After pulling, you can login as admin with the user `wpsnapshots`, password `password`.
* __wpsnapshots search \... [--format]__
This command searches the repository for snapshots. `` will be compared against project names and authors. Multiple queries can be used to search snapshots in different projects. Searching for "\*" will return all snapshots.
`--format` will render output using selected format. Supported formats are `table` and `json`. Default value is `table`.
* __wpsnapshots delete \ [--verbose]__
This command deletes a snapshot from the repository.
## Identity Access Management and Security
Snapshots is intended to store development environments. It was not meant to be a secure solution to store sensitive production data in the cloud.Snapshots relies on AWS for access management. Each snapshot is associated with a project slug. Using AWS IAM, specific users can be restricted to specific projects. It is your responsibility to ensure your AWS cloud environment is properly secured.
## PII
Snapshots automatically scrubs user information when creating a snapshot. Scrubbed data only includes standard WordPress data e.g. user name, passwords, some user meta, etc. Certain plugins or custom code my store PII elsewhere. It is strongly recommended you review your project for PII (personal identifable information) before pushing snapshots to AWS.
## Troubleshooting* __WP Snapshots can't establish a connection to the database__
This can happen if you are calling WP Snapshots outside of your dev environment running in a VM or container. WP Snapshots reads database credentials from `wp-config.php`. In order to connect to your database from your host machine, the database host address will need to be different. For VVV it's 192.168.50.4, for WP Local Docker, it's 127.0.0.1. You can pass a host override via the command line using the `--db_host` option. For VVV, you also might need to pass in a special database user and password like so `--db_user=external --db_password=external`. We recommend running WP Snapshots from inside your development environment.
* __I received the error: `env: mysqldump: No such file or directory`__
You don't have `mysqldump` installed.

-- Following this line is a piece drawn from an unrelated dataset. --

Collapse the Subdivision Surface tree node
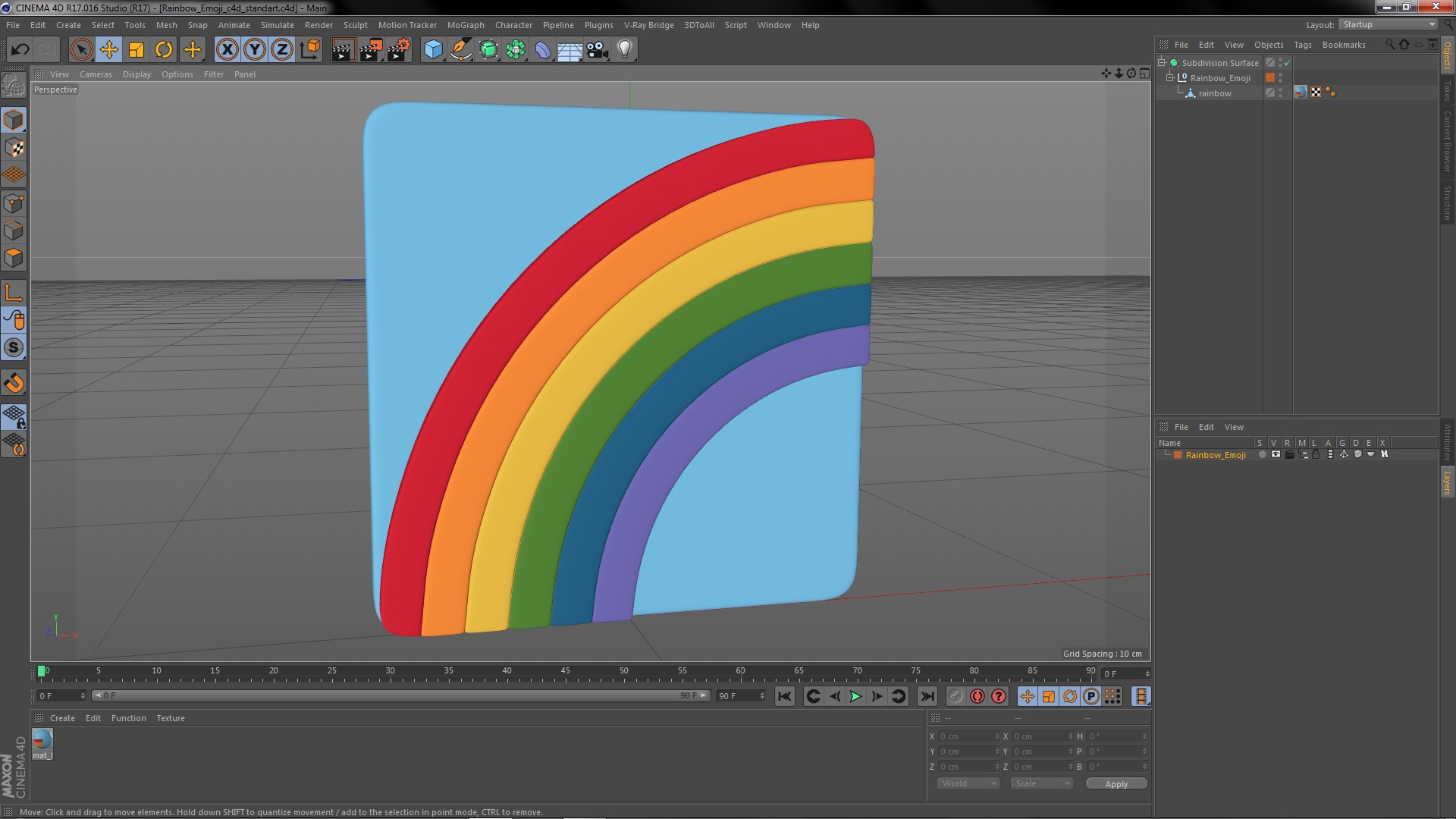The image size is (1456, 819). [x=1162, y=62]
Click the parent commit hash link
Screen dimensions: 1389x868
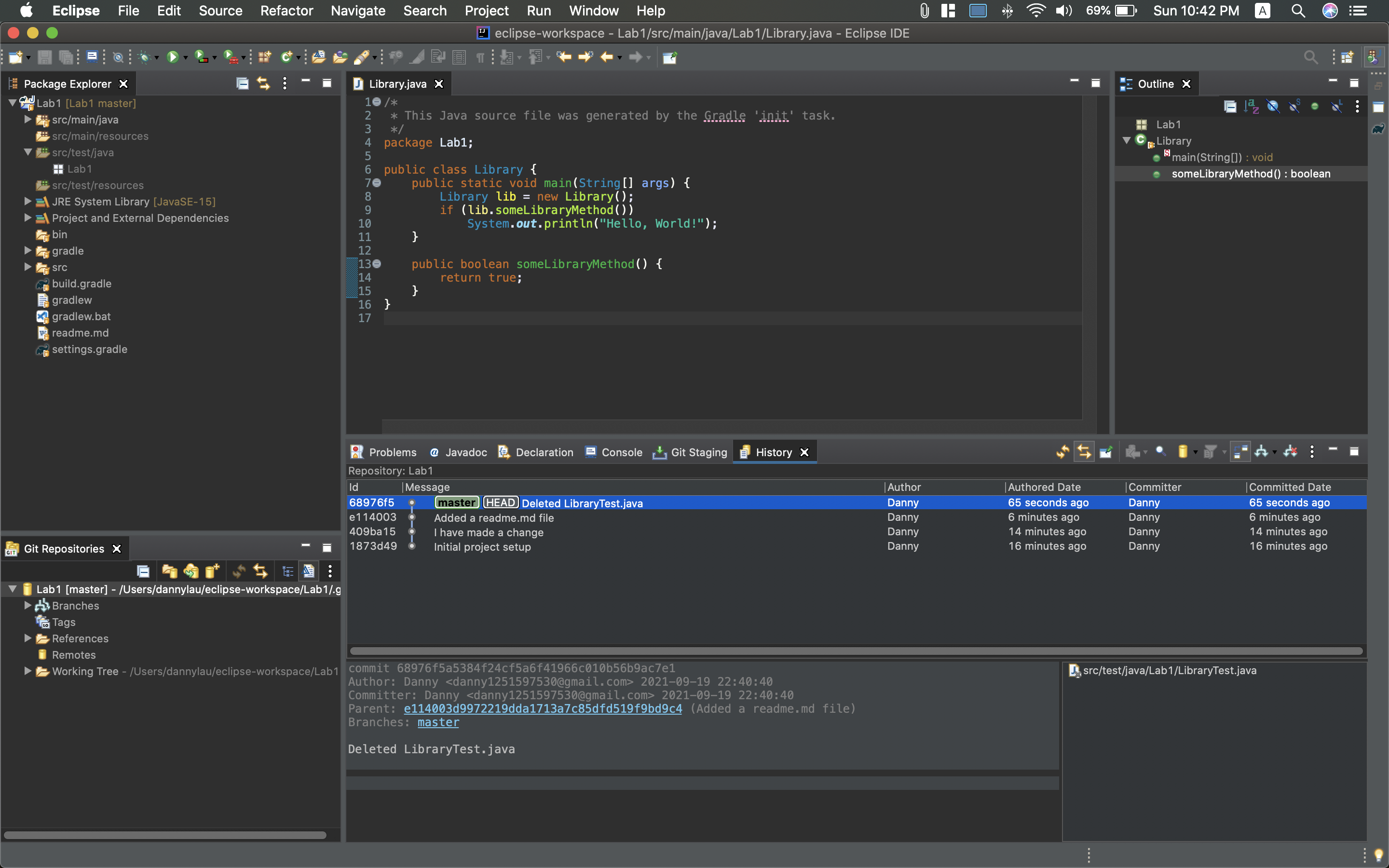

This is most likely because you are running WP Snapshots from outside your container or VM. Either install `mysqldump` or run WP Snapshots inside your container or VM.
* __During a pull, MySQL is timing or erroring out while replacing the database.__
If you are pulling a massive database, there are all sorts of memory and MySQL optimization issues you can encounter. Try running WP Snapshots as root (`--db_user=root`) so it can attempt to tweak settings for the large import.
* __wpsnapshots search displays signature expired error.__
This happens when your local system clock is skewed. To fix:
* If you're using VVV, try `vagrant reload`
* If you're using Docker, try `docker-machine ssh default 'sudo ntpclient -s -h pool.ntp.org'`* __wpsnapshots push or pull is crashing.__
A fatal error is most likely occuring when bootstrapping WordPress. Look at your error log to see what's happening. Often this happens because of a missing PHP class (Memcached) which is a result of not running WP Snapshots inside your environment (container or VM).
## Windows
WP Snapshots has been used successfully inside [Windows Subsystem for Linux](https://msdn.microsoft.com/en-us/commandline/wsl/install-win10).
## Support Level
**Active:** 10up is actively working on this, and we expect to continue work for the foreseeable future including keeping tested up to the most recent version of WordPress. Bug reports, feature requests, questions, and pull requests are welcome.